I have learned a lot about myself and parenthood this past year, and about what it means to be a mother to two children: one living, one missing.

If I could give that mother the benefit of my one year’s experience, this is what I would tell her:

  • PEOPLE ASSUME EVERYTHING IS OK NOW.

  • You did it. You survived the devastation of losing a child, and navigated the (at times paralysing) anxiety of pregnancy after loss. You have birthed a living, breathing baby and brought them home. The end.

  • Except that of course, it’s not. Yes, you have done all those things; but that doesn’t undo the fact that your child died.
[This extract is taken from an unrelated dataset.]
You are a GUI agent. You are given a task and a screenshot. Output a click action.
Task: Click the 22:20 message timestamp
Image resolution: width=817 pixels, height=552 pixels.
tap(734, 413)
That there is a person whose absence is the first and last thing you feel each day; and the hurt, and guilt, and confusion, and self-doubt which accompanied their death hasn’t just magically disappeared.

  • The birth of a sibling undoubtedly soothes a fractured heart, but your child is still gone, and that can’t change.

  • It can feel as though others are so swept up in the joy and excitement of a new baby that they have forgotten that you are still bereaved; and the support and understanding which you (hopefully) received from friends, family and health professionals appears to evaporate once your rainbow arrives.

  • It’s as if your status as a loss parent has suddenly expired.

  • People may expect you to ‘just be happy now’ failing to recognise the complex emotions swilling around in your head.

  • They may not appreciate the impact the death of your child has on the way you perceive yourself, and your ability to parent their younger brother or sister, and this lack of understanding can make you feel fragile and alone.

  • THE FEAR DOESN’T VANISH WHEN YOUR BABY IS BORN

  • All new parents are anxious, and a little paranoid, but parenting after loss anxiety is like regular parenting anxiety…on steroids.

  • The stomach-churning fear you harboured during pregnancy doesn’t just pack up and leave the moment they cut the cord. In many ways, the weight of this anxiety is easier to carry, as the burden is shared by others once your baby is no longer in-utero, but (for me at least) it is still present.

  • Even now, at 12 months old, I feel compelled to check that Leo is breathing whenever he is sleeping.

  • Don’t even get me started on the choking fear of weaning, the mind boggling confusion of dressing appropriately for the temperature (thank you British weather) the heart-in-mouth panic of learning to crawl and climb…every bump and bruise fills me with dread and a stomach-churning guilt which often renders me a weeping mess, whilst Leo looks on utterly bemused.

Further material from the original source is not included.